"C’est peut-être pour ça qu’on a besoin de musique dans nos vies,
parce que les mots ne suffisent pas"
Après le rare concert de Tengger Cavalery qui se déroulait au Klub en cette chaude soirée du 12 août 2017, Jessica Rozanes, la programmatrice du Fall Of Summer, nous reçoit dans les sous-sols en travaux du Black Dog pour parler de cette quatrième édition du festival…
Et lorsqu'elle parle, on sent clairement la passion qui l'anime et qu'elle partage avec nous !
------------------------------------------------------
Thomas : Nous en sommes déjà à la 4ème édition. Qu’est-ce que ça te fais ? La quatrième édition, ce n’est pas rien pour un festival. La première, on essaie des trucs en espérant que ça se passe bien. On est super content qu’il y ait un deuxième. Quatre, cela commence à devenir sérieux quand même…

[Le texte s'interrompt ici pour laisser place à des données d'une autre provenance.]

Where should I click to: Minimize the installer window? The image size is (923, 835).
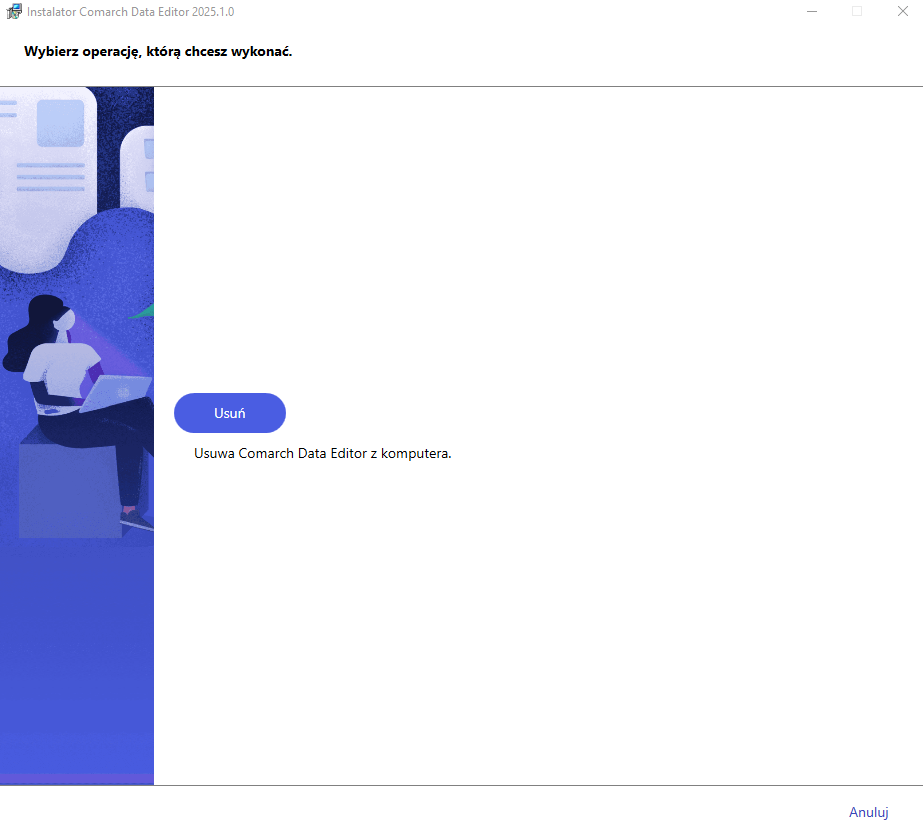pyautogui.click(x=812, y=11)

Jessica : Ah mais c’était sérieux dès le début, jeune homme ! (rires) Quatre éditions, ça fait beaucoup et peu à la fois. J’ai l’impression que ça fait dix ans que ça fait partie de ma vie, alors que là, début septembre, la première n’aura seulement eu lieu que trois ans avant, ce qui n’est pas énorme.

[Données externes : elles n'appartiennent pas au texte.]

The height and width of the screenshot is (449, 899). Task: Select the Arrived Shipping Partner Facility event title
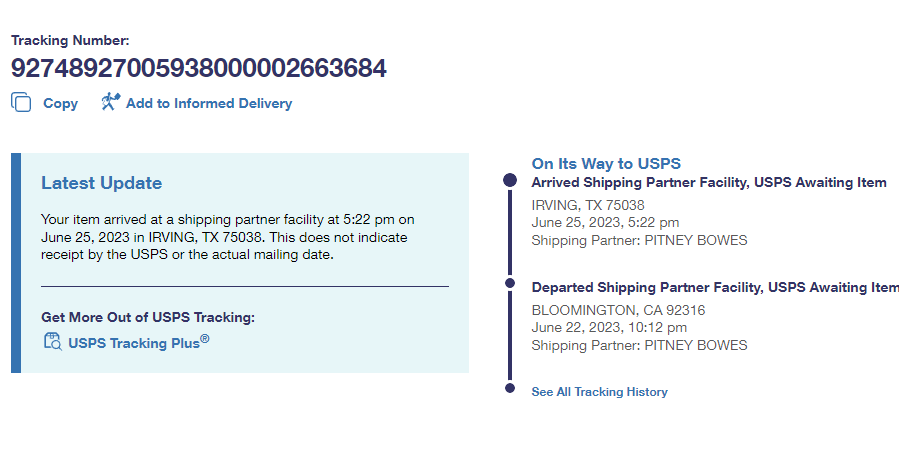[x=709, y=183]
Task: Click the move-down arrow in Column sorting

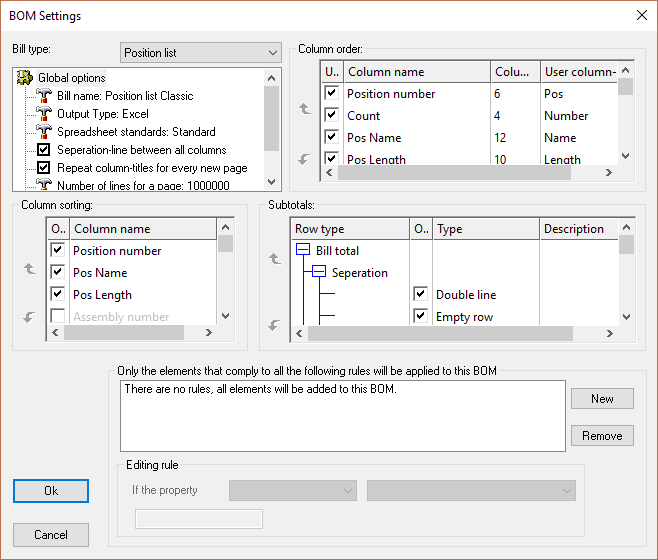Action: point(31,318)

Un festival, c’est un peu comme un bébé, c’est un peu ton enfant, tu dors pas la nuit, ça te rend autant heureux que ça te tape sur les nerfs. Des fois, tu as le babyblues, tu te dis mais pourquoi tu es là ? On est en plein mois d’août, je pourrais prendre des vacances comme tout le monde, mais non, c’est pas possible. C’est vraiment quelque chose qui colle à la peau, qui n’est pas anodin, qui a beaucoup d’influence sur la vie personnelle, sur mes interactions avec mes amis. Il faut essayer d’allier tout ça, et tout au long de l’année ! Octobre, novembre, c’est un peu plus facile, et après, il faut se remettre dedans. C’est comme un bébé, tu ne peux pas l’abandonner, c’est ton enfant. Cela reste pour moi une des plus belles choses que j’ai fait dans ma vie. Je ne le regretterai pas.
Thomas : C’est une magnifique comparaison. L’enfant qui a quatre ans du coup…
Jessica : Toujours pas sevré !
Thomas : Avec les années, est-ce que l’expérience rend les choses plus faciles ?
Jessica : Il y a certaines choses qui sont de plus en plus faciles parce qu’on a l’habitude, c’est un peu la routine sur certains process. Le problème, c’est qu’il y a toujours des gens qui changent, des gens qui partent, des nouveaux qui arrivent et il faut donc toujours se réadapter et trouver de nouvelles manières de fonctionner. Le but, c’est aussi de s’améliorer, et c’est parfois un peu dur. Se dire qu’il faudrait les choses comme ça, plutôt que comme ça, beaucoup de choses que les gens ne voient pas. Mais il y a toujours des nouveaux défis, on essaie de se mettre des challenges un peu différents et trouver d’autres buts. C’est toujours aussi épuisant. Je me mets toujours la pression pour essayer que le festival soit le mieux possible, et ne pas me reposer sur mes lauriers. Il y a beaucoup d’améliorations qu’on essaie de mettre en place, ce qui n’est pas toujours facile, pour des soucis financiers. Mais on essaie de faire en sorte que cela soit de plus en plus agréable pour les festivaliers, pour les bénévoles, pour les groupes. On ne peut pas se trouver d’excuses. On ne nous a jamais rien demandé, on a jamais eu de grosses plaintes ni rien, mais je trouve que parfois il y a des personnes qui essaient de se réfugier derrière des excuses pour ne pas évoluer, et j’essaie d’évoluer et je me mets des challenges à moi-même.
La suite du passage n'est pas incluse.